Od dziś ruszył nabór na drugą pulę środków MdM w 2017 roku. Do rozdania jest ok. 400 milionów złotych. Powinno to starczyć na obdzielenie minimum 12 tysięcy wniosków, ale już w tej chwili szacuje się, że chętnych może być dwukrotnie więcej. Nie wiadomo, kiedy Bank Gospodarstwa Krajowego zamknie nabór, ale ostrożnie szacuje się to na drugą połowę lutego, jak w zeszłym roku.
Z banków dochodzą wieści, że dziś całkiem sporo osób pojawiło się w placówkach, by złożyć wniosek o kredyt MdM. Niektóre banki prowadziły nawet nieoficjalne zapisy, co jednak nie do końca jest zgodne z ustawą o programie Mieszkanie dla Młodych.

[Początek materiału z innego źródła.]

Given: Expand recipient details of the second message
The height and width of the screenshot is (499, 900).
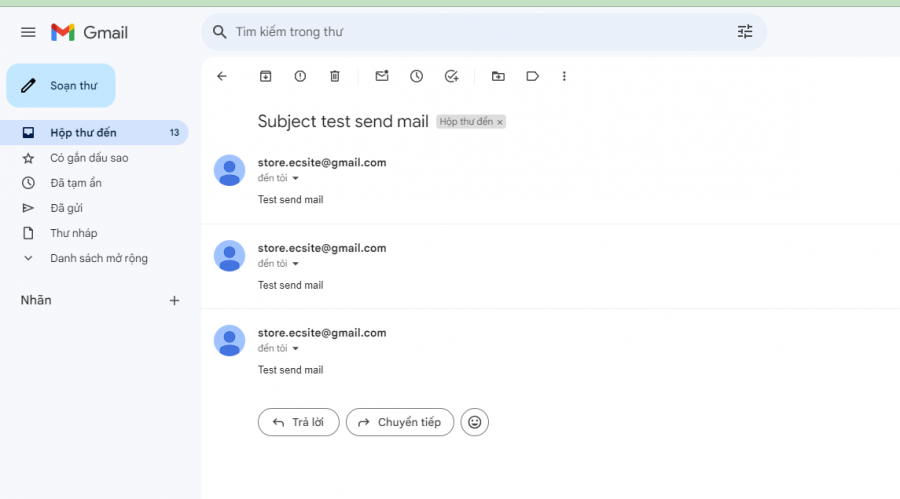Looking at the screenshot, I should coord(296,264).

Szybszy nabór wniosków tłumaczono troską o klientów oraz szansą na sprawdzenie poprawności wniosków.
Jak donoszą nasi informatorzy nie można mówić o szturmie na bankowe oddziały, zauważalny był jednak wzrost chętnych. Pod koniec roku banki udzieliły o około 17% mniej kredytów hipotecznych niż w poprzednim roku w analogicznym czasie. Zauważalnym było, że kupujący na kredyt czekają na ponowne pojawienie się MdM na rynku. Od dziś mogą już składać wnioski.
Opublikowano także nowe limity MdM na 2017 rok. Jak zapowiadano, nie zmieniły się praktycznie. Jedyna korekta dotyczy województwa pomorskiego, gdzie można zauważyć wzrost limitów z poprzedniego kwartału.
Dla rynku pierwotnego:
pomorskie | Gdańsk | 5 229,40 zł |
Gminy sąsiadujące | 4 742,93 zł | |
Pozostałe gminy woj. pomorskiego | 4 256,45 zł |
Dla rynku wtórnego:
pomorskie | Gdańsk | 4 278,60 zł |
Gminy sąsiadujące | 3 880,58 zł | |
Pozostałe gminy woj. pomorskiego | 3 482,55 zł |
Jak pisaliśmy, środków starczy dla około 12-13 tysięcy beneficjentów. Średnia wysokość jednej dopłaty w 2016 roku wynosiła około 23 tysięcy złotych, w aktualnym roku ma być podobnie. Zasada przy naborze jest prostsza: im szybciej się złoży wniosek, tym lepiej.
Choć środki z MdM 2017 skończą się szybko, nadal w grze będzie jeszcze pula z MdM 2018. W rezerwie na nią jest niemal 700 milionów złotych, czyli ok. 25 tysięcy dotacji. To szansa dla osób, które nie załapią się teraz, a mogą poczekać z kupnem mieszkania lub domu.